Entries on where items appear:
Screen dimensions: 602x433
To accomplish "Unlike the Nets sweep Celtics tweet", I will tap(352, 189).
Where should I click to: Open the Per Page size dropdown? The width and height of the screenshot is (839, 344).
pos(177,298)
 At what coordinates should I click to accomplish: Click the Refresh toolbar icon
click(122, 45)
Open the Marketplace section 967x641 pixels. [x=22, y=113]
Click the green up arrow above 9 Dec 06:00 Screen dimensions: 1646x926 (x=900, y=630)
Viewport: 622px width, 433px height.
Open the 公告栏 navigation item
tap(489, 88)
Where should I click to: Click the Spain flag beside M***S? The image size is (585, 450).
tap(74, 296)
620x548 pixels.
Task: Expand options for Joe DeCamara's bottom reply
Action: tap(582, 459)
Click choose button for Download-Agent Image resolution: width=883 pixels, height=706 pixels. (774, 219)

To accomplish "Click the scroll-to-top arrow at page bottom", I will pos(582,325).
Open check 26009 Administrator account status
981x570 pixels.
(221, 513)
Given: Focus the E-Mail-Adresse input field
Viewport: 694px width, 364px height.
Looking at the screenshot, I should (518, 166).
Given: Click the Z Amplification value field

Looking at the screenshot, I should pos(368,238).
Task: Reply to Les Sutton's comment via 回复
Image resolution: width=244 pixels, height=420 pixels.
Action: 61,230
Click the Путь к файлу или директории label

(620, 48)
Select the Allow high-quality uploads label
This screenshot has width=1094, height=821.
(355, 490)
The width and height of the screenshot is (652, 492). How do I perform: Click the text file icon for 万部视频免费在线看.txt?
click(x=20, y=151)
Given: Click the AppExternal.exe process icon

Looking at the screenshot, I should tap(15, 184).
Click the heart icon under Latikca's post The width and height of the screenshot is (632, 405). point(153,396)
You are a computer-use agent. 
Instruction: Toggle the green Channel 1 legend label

> **Problem statement**:
Report every line of the entries that contains the string "size". Case counts.

> **Response for this exercise**:
Where should I click to: Open the Per Page size dropdown? The width and height of the screenshot is (839, 344).
Where should I click to: Click the Spain flag beside M***S? The image size is (585, 450).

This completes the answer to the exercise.